La JEP tiene una doble falla de legitimidad en su origen y de ahí provienen el grueso de los problemas: la primera tiene su fundamento en que proviene de un acuerdo entre las Farc y Santos cuyo contenido e implementación fueron rechazados en el plebiscito de 2016; la segunda se basa en que la JEP supuso quebrarle el espinazo a la rama judicial, creando un órgano paralelo, independiente y autónomo, sin ninguna relación con el sistema existente de administración de justicia y cuya conformación fue arbitraria, caprichosa, por una mayoría de extranjeros, que no se sujetó a los principios básicos de inhabilidades y conflictos de interés y que, como resultado, está claramente escorada a la izquierda.
Para intentar mitigar en algo esa ausencia de legitimidad de origen, la JEP debería hacer un esfuerzo aún mayor para construir legitimidad en el ejercicio de sus funciones. Eso, sin embargo, no ocurre. Por un lado, la JEP sufre de todas las dolencias de la justicia ordinaria que, se supone, debería evitar como órgano nuevo: burocracia excesiva, clientelismo, amiguismo en los nombramientos, gasto ineficiente, intrigas políticas, enfrentamientos entre bandos internos y, como si fuera poco, serios problemas de corrupción. Por el otro, la JEP aparece no como un órgano que imparte justicia de manera imparcial sino como uno que tiene por doble tarea la de favorecer a los miembros de las Farc y apretar con dureza a los miembros de la Fuerza Pública, instigando la delación de subalternos contra sus superiores.
La justicia transicional, en todo caso, por benigna y favorable a los victimarios que sea, no puede dejar de ser justicia. Por eso, para algunos de nosotros, la ausencia de penas privativas de libertad, así sea mínima y en condiciones de reclusión favorables, supone la citada impunidad de facto, más allá de la apariencia de sanción al establecer penas simbólicas. En todo caso, si la “paz” exige no proporcionalidad en las penas, no puede exigir impunidad. La impunidad es la partera de nuevas violencia, tanto porque incita a la venganza como porque invita a la repetición, por los mismos criminales o por terceros, de nuevas conductas delictivas que, se sabe de antemano, no tendrán sanción efectiva.
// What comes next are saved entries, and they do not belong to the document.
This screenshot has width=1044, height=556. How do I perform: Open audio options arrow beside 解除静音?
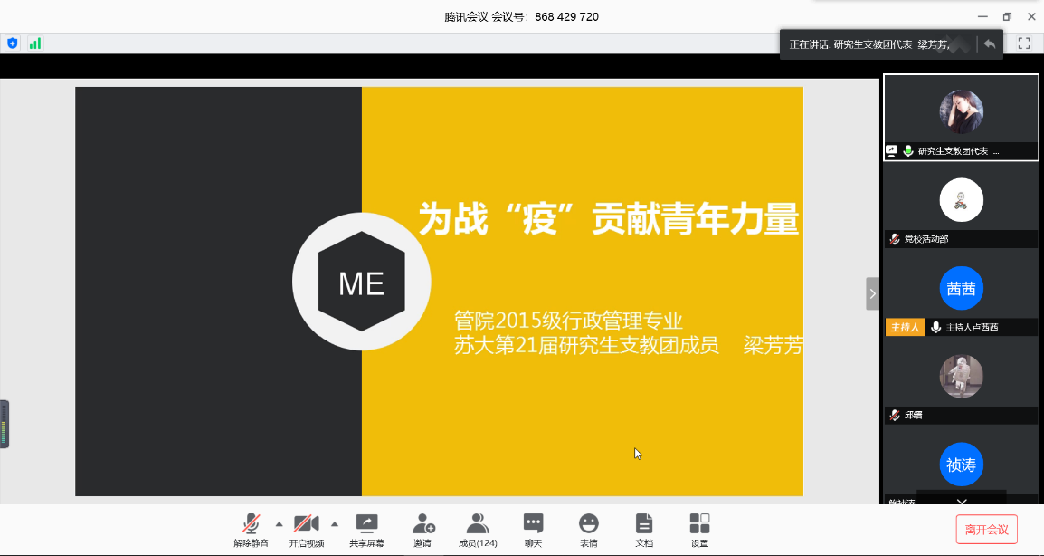pos(279,523)
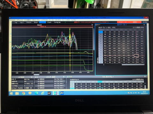Select Knk trim Table 1 for Cyl 1

coord(59,79)
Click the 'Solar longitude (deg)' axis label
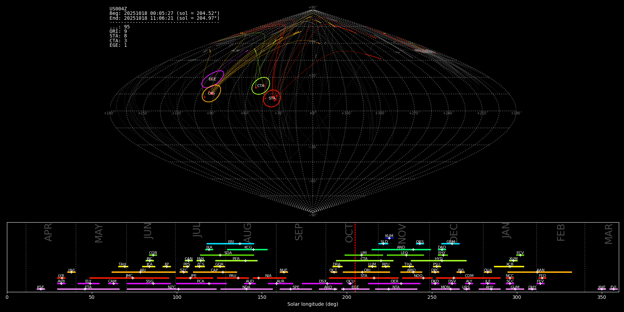Image resolution: width=624 pixels, height=312 pixels. click(313, 304)
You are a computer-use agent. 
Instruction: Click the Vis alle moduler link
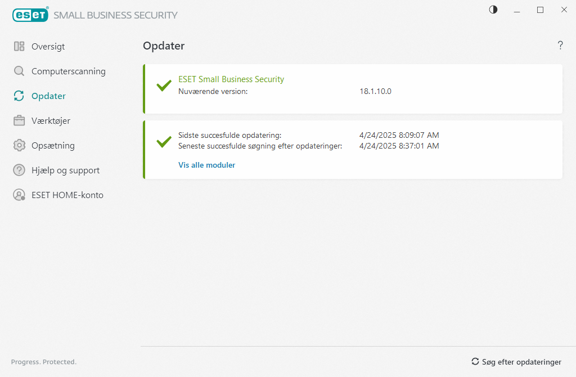[x=206, y=165]
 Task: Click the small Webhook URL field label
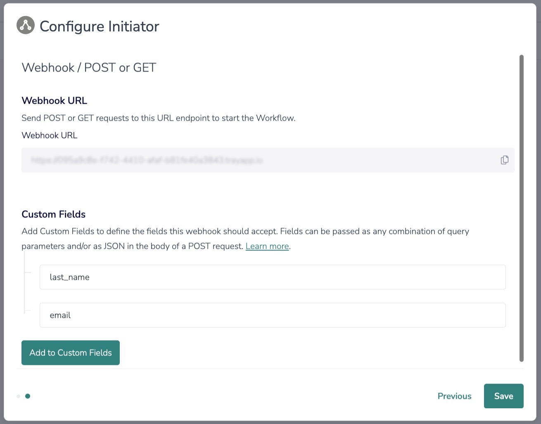(50, 136)
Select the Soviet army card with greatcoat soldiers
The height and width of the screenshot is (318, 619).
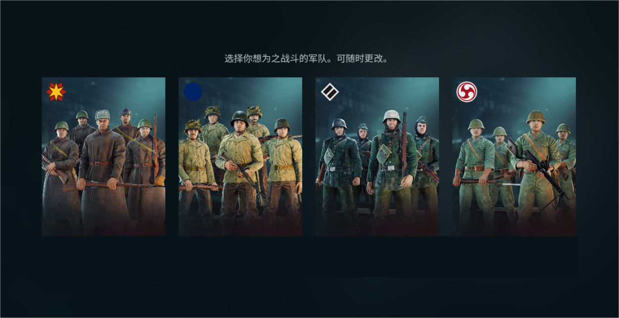tap(103, 156)
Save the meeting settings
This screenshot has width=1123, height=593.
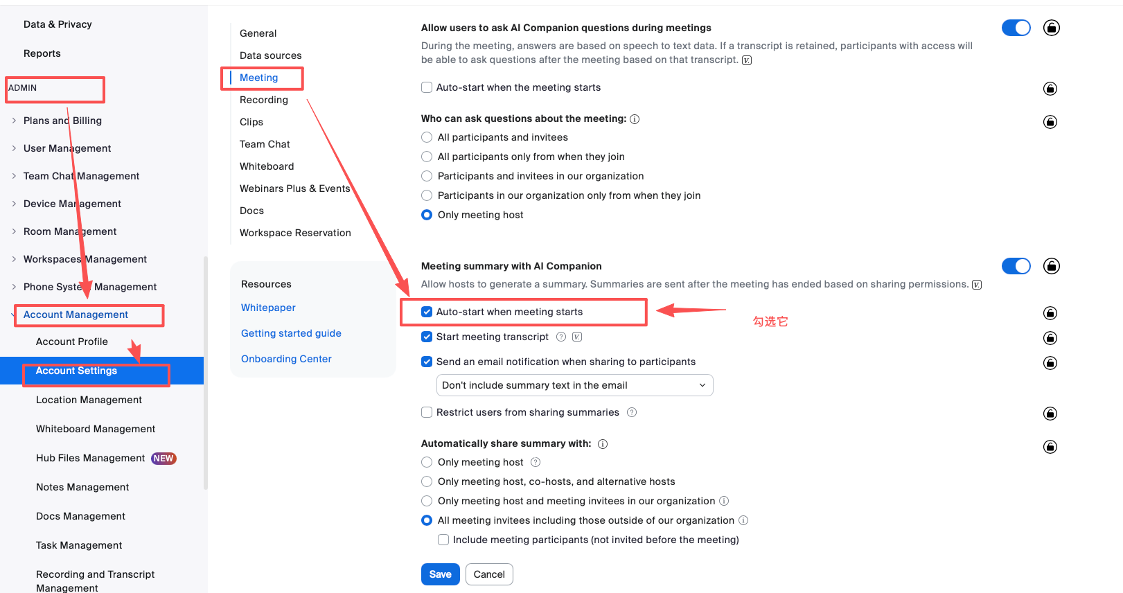coord(440,574)
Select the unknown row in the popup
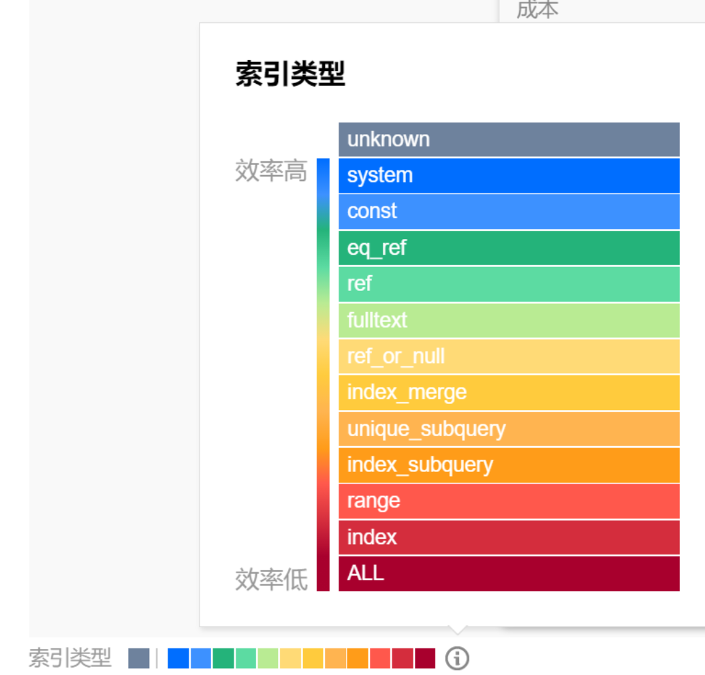This screenshot has width=705, height=675. coord(509,139)
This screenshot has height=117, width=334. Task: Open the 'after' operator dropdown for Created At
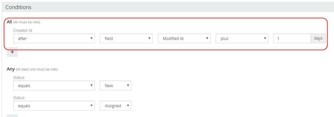pos(54,38)
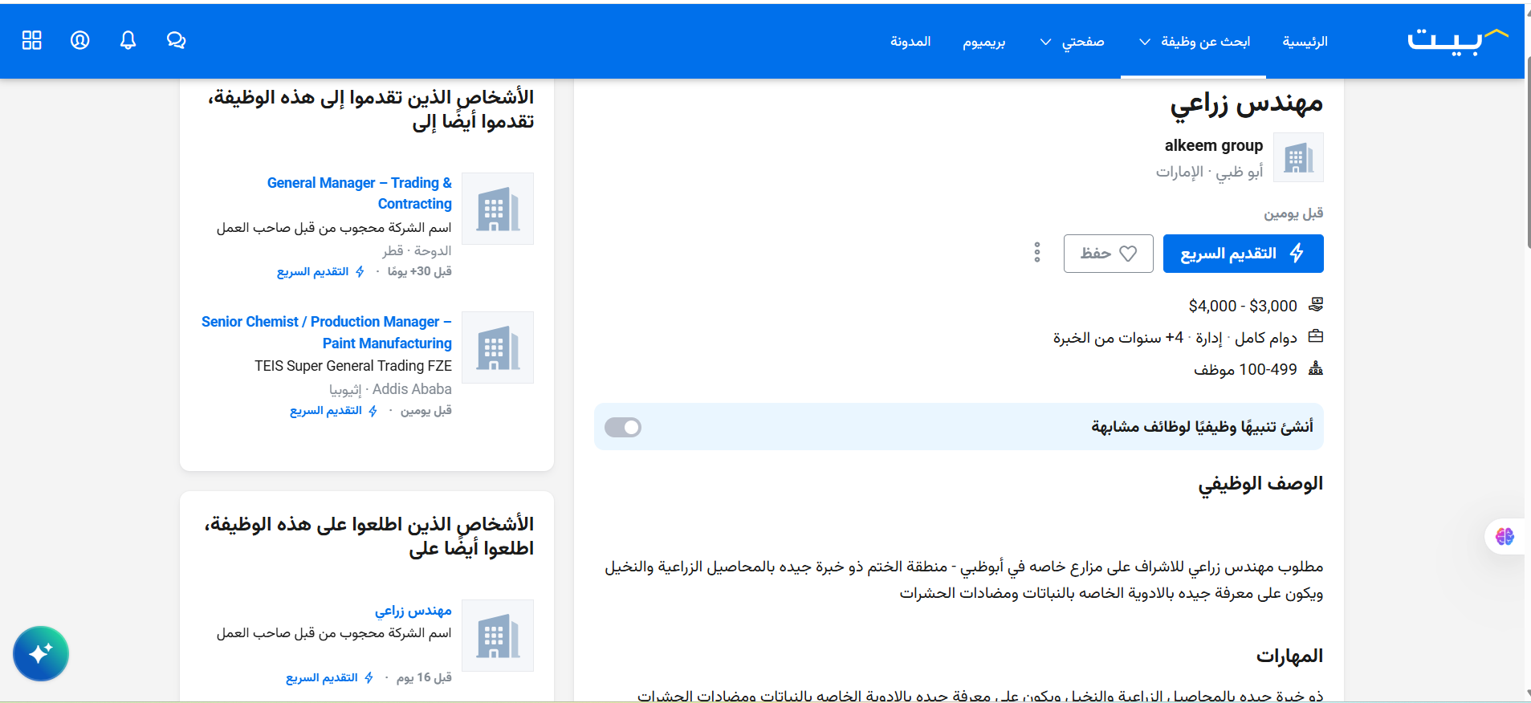Click the floating AI sparkle assistant button
The height and width of the screenshot is (703, 1531).
(41, 653)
En todo caso, si se renuncia a sanciones de privación de libertad, las penas simbólicas deben ser establecidas con rigor y su cumplimiento debe ser estricto. Y en todo caso es inaceptable extender los beneficios a conductas ocurridas después de la firma final del acuerdo. La lógica de “la paz” no puede cobijar nuevos delitos y no debe fomentar la reincidencia que, además, es la violación reiterada de los derechos de las víctimas y el incumplimiento del deber de no repetición al que se comprometen los criminales beneficiarios. Las decisiones de la JEP en materia de extradición van en directa contravía de estos principios.
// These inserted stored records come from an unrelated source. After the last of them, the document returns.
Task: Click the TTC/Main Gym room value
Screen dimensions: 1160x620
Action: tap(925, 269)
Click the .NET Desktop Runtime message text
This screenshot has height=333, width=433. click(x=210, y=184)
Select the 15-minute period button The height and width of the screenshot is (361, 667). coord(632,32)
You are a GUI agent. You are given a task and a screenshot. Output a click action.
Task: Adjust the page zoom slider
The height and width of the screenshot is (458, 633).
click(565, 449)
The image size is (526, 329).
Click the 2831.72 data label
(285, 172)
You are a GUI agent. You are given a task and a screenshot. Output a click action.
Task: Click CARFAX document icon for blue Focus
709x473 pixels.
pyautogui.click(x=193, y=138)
Que la justicia transicional de la JEP requiere, en todo caso, ser justicia, supone por tanto que la razón última de la motivación de sus jueces debe ser esa, la justicia, y no “la paz”. Cuando los jueces transicionales ponen “la paz” como motivo último de sus decisiones, traicionan su papel y dejan de ser jueces para fungir de comisarios políticos.
Por último, el triunfo del NO en el plebiscito y las mayoritarias votaciones populares en las parlamentarias y las presidenciales por candidatos que propusieron modificaciones a la JEP dan legitimidad democrática a quienes pretenden tales cambios. La resistencia sistemática de la izquierda y el santismo a esos cambios y la posición de las Cortes de impedir, a todo costa, cualquier modificación, solo invita a que los ciudadanos burlados en su ejercicio democrático, frustrados y enojados, busquen e impulsen mecanismos alternativos que permitan los cambios y, de paso, cambien también a los jueces coludidos políticamente. Ese es el origen del referendo aprobatorio que se extiende como fuego en las redes.